YOUR GOAL: Only the lines below from the one with "This screenshot has height=668, width=1040." through the one with "Task: Select the green" are to be written out, exactly and without any images.
═════ RECORDS PROVIDED
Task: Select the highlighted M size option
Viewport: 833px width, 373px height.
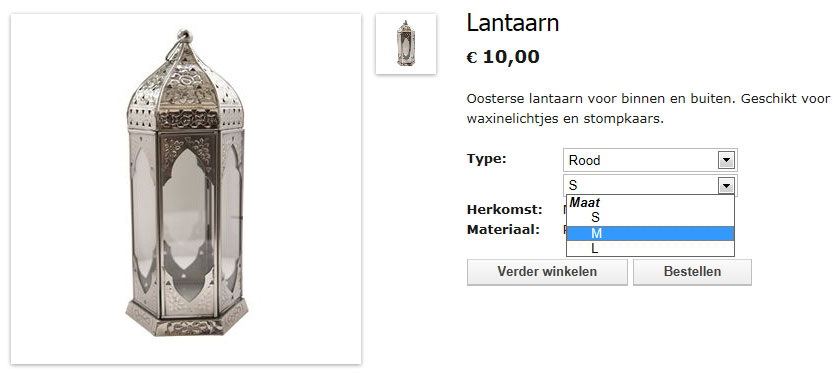Action: (x=650, y=233)
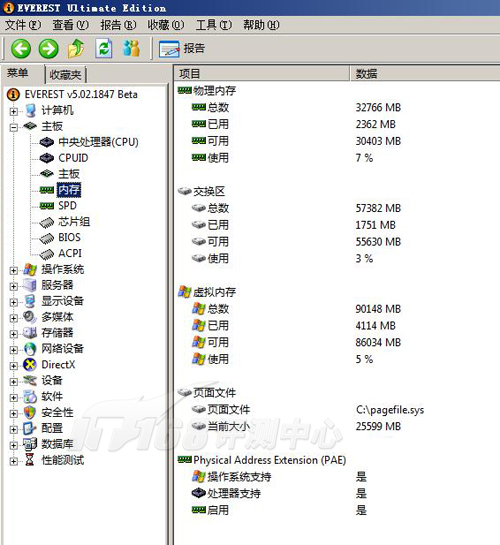The width and height of the screenshot is (500, 545).
Task: Click the users icon in toolbar
Action: pos(131,48)
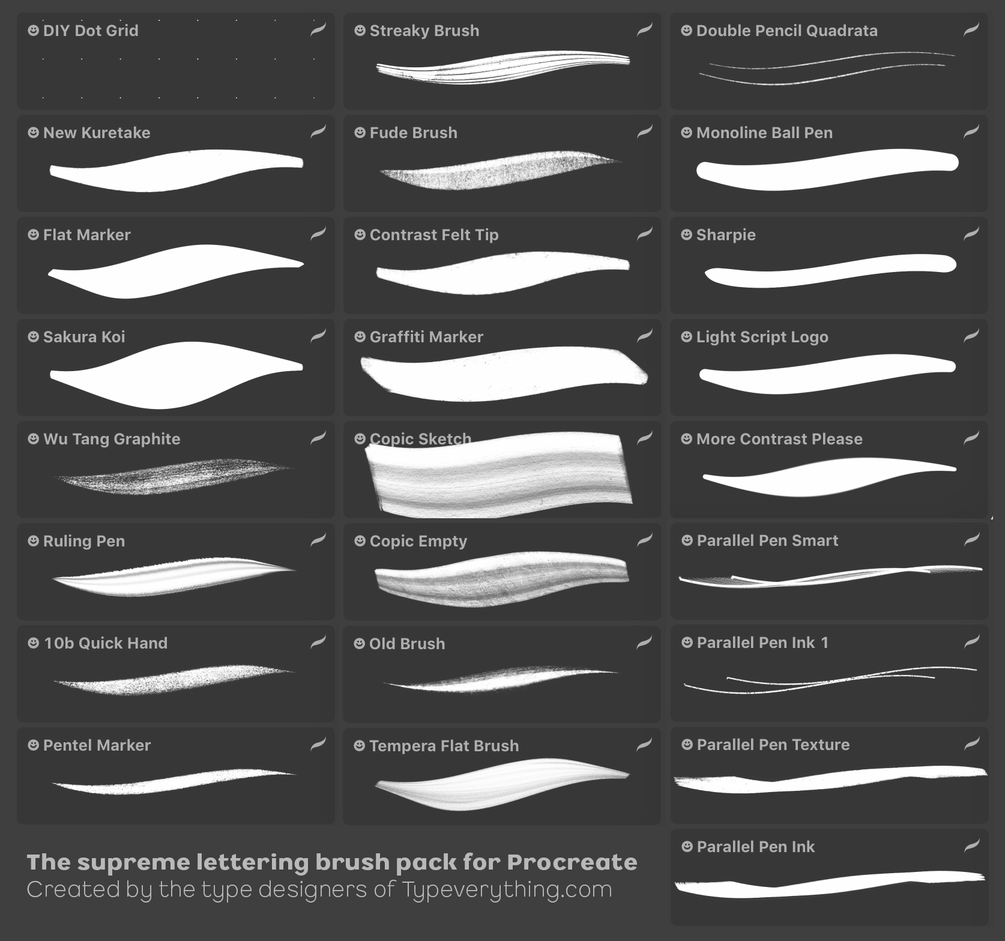Viewport: 1005px width, 941px height.
Task: Select the Light Script Logo label
Action: (x=762, y=337)
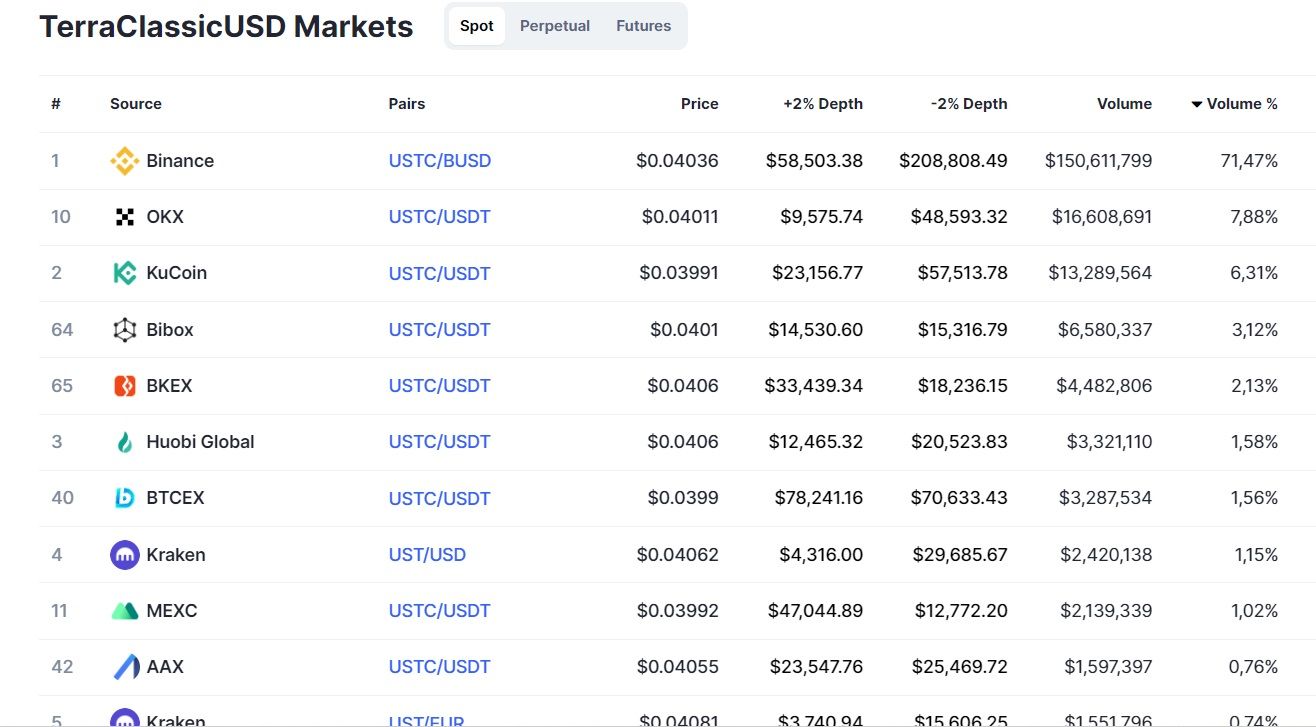
Task: Sort table by Price column header
Action: pos(699,104)
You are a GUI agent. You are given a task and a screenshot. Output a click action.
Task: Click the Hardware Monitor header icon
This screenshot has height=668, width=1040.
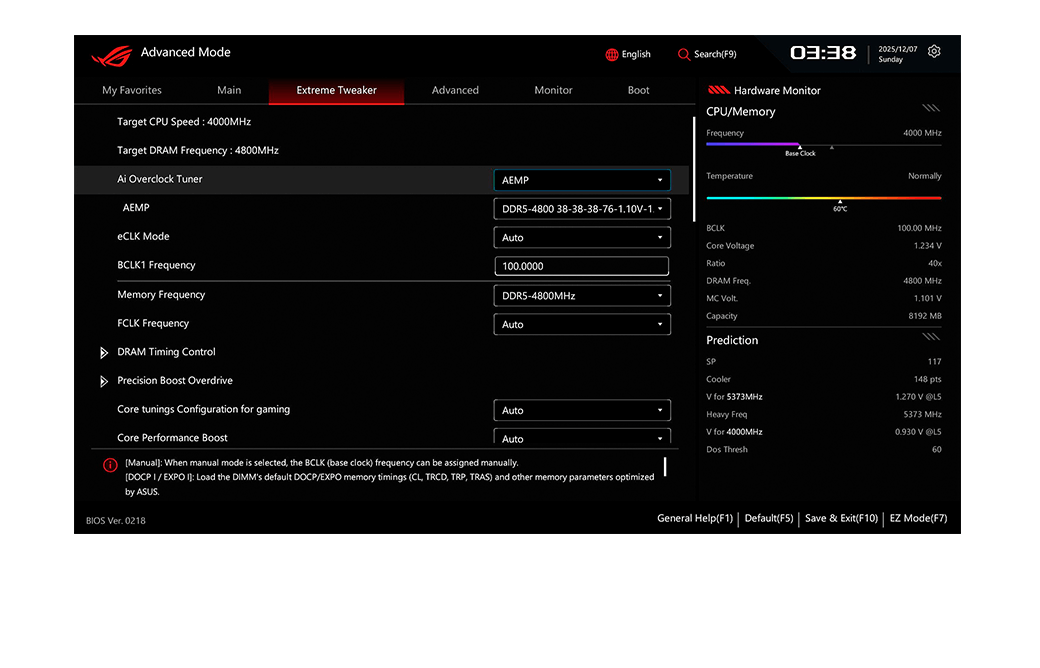pyautogui.click(x=718, y=90)
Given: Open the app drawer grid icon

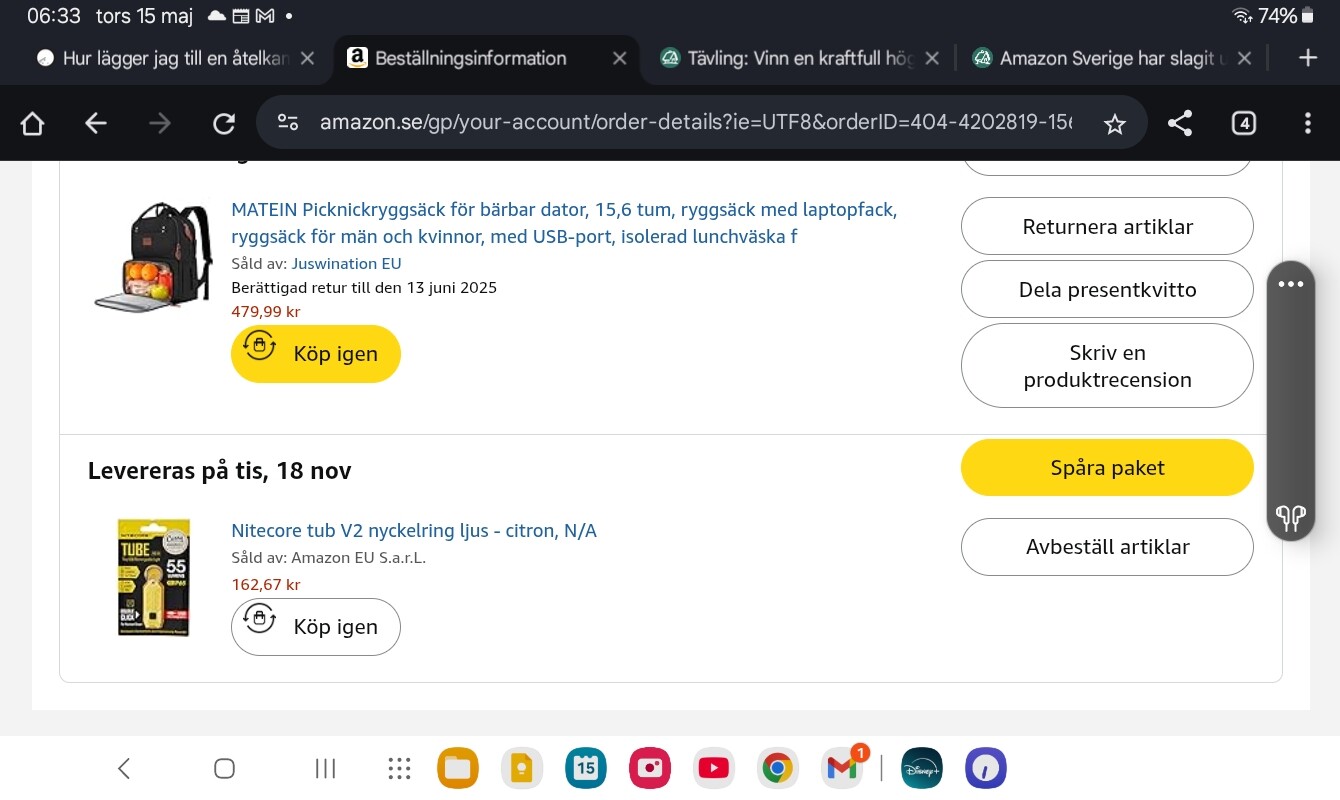Looking at the screenshot, I should tap(399, 768).
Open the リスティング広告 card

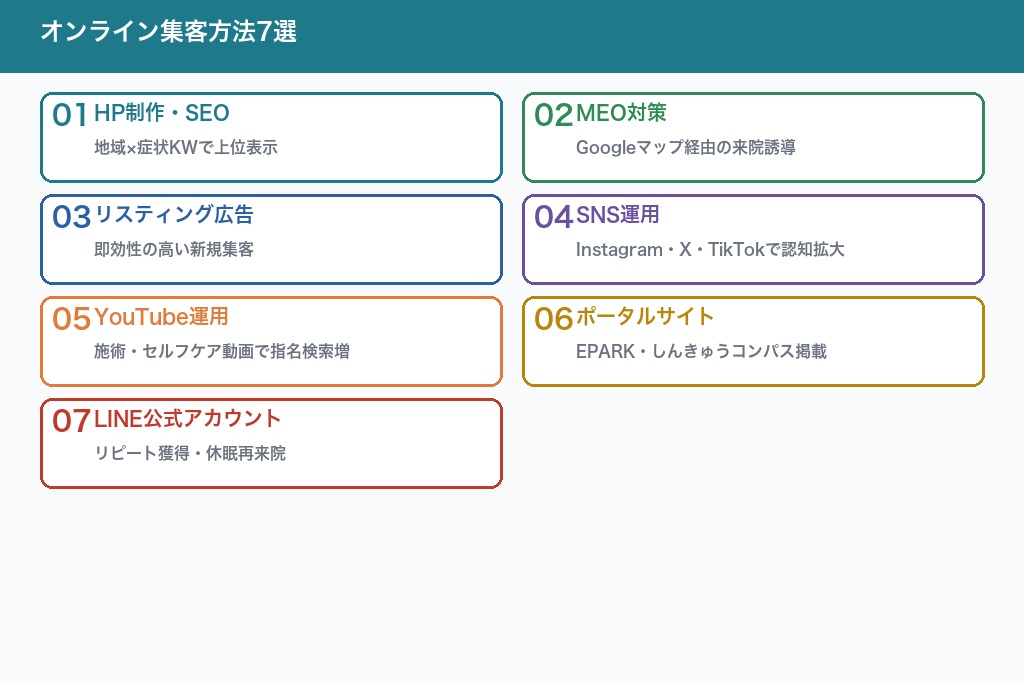click(x=271, y=239)
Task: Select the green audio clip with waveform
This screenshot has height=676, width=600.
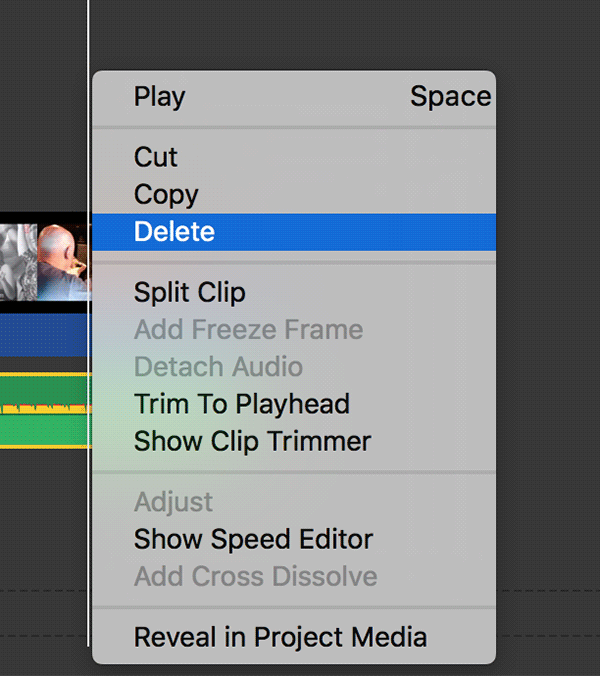Action: click(40, 410)

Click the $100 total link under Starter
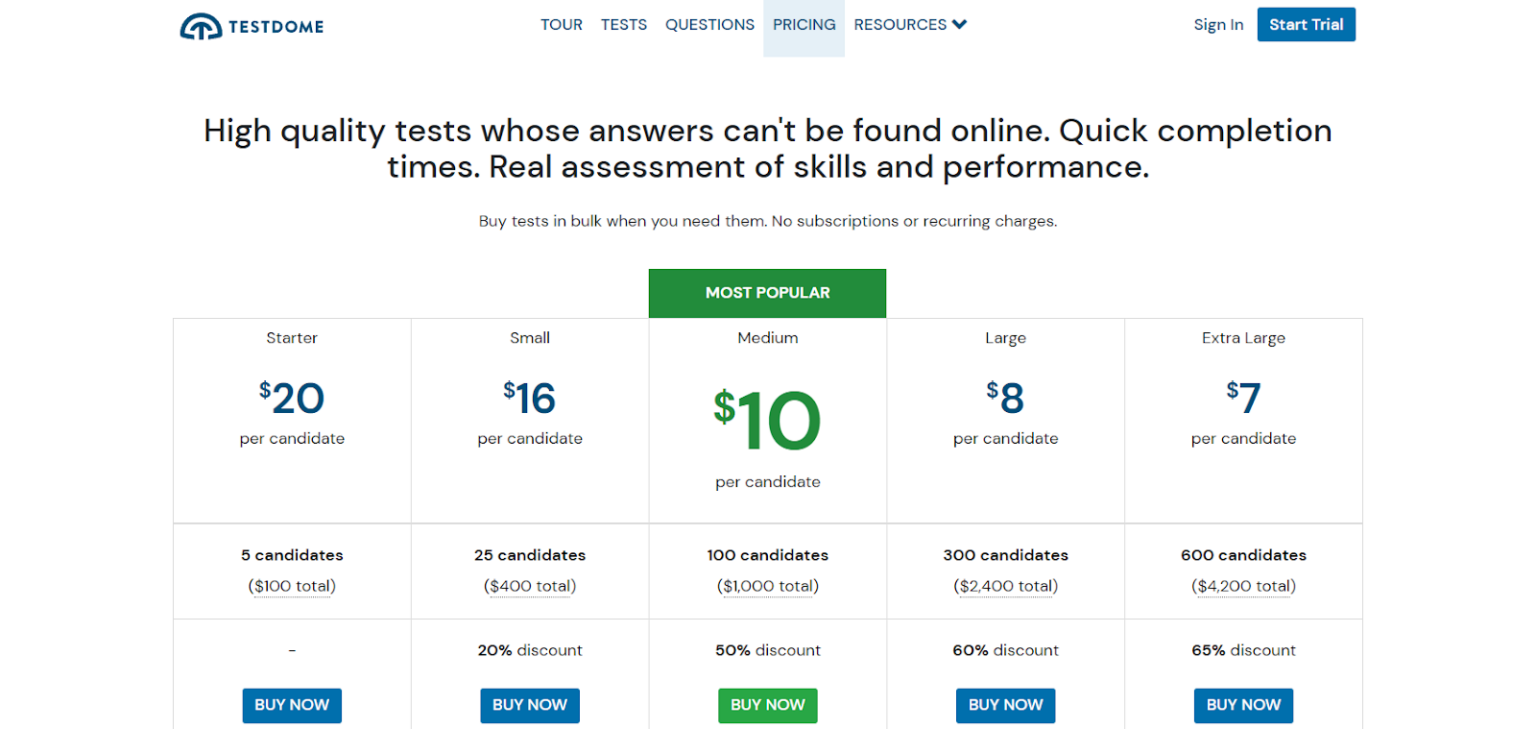point(291,586)
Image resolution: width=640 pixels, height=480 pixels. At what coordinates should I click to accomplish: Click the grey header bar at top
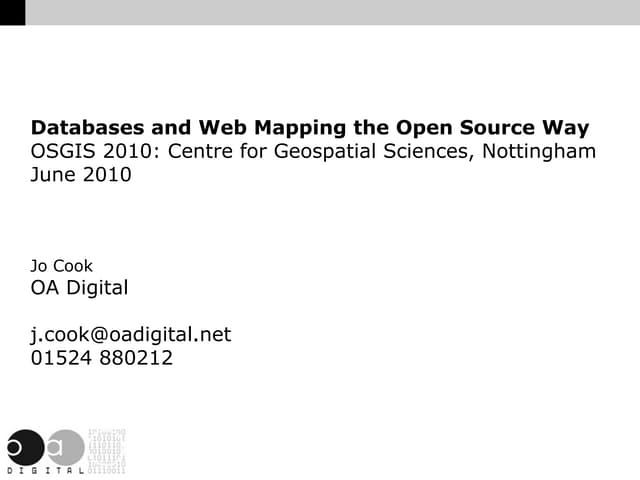(332, 12)
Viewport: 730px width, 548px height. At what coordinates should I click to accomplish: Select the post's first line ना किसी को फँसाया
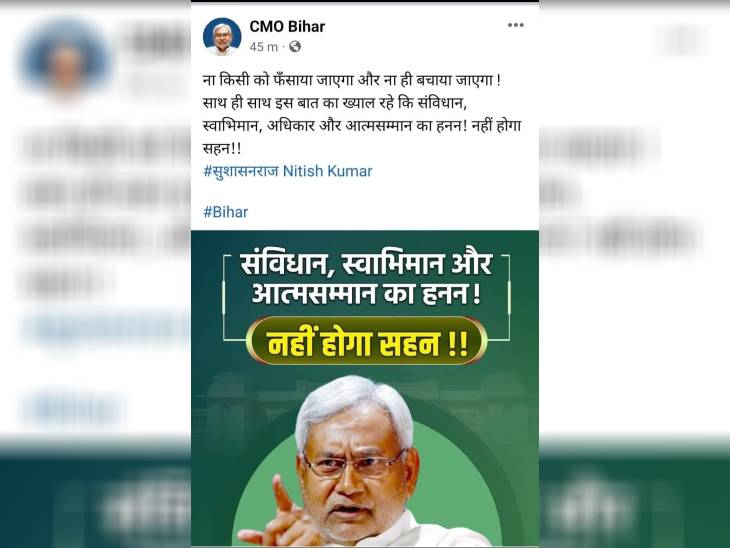click(352, 81)
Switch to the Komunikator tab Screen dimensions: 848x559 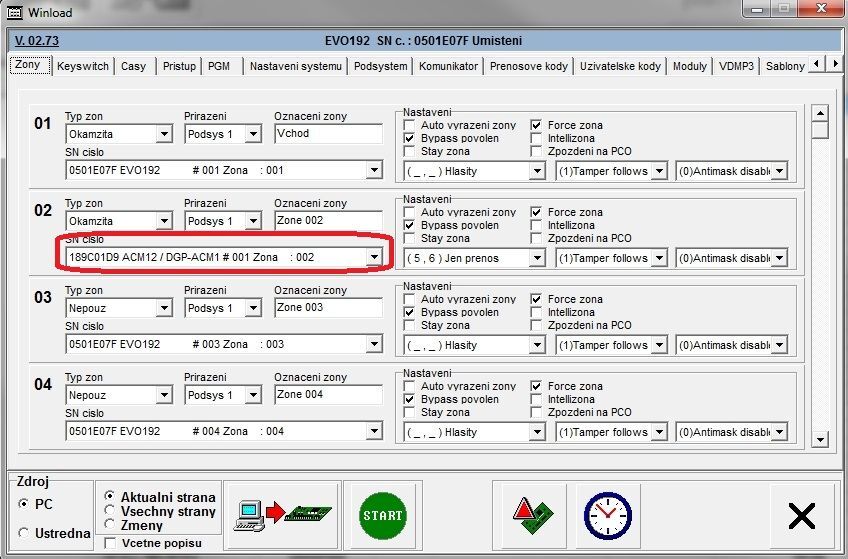448,66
══════════
SOLUTION:
This screenshot has height=668, width=1040.
pyautogui.click(x=718, y=90)
Given: Open the app drawer grid icon

Looking at the screenshot, I should tap(399, 768).
Open the リスティング広告 card

click(x=271, y=239)
Task: Select the green audio clip with waveform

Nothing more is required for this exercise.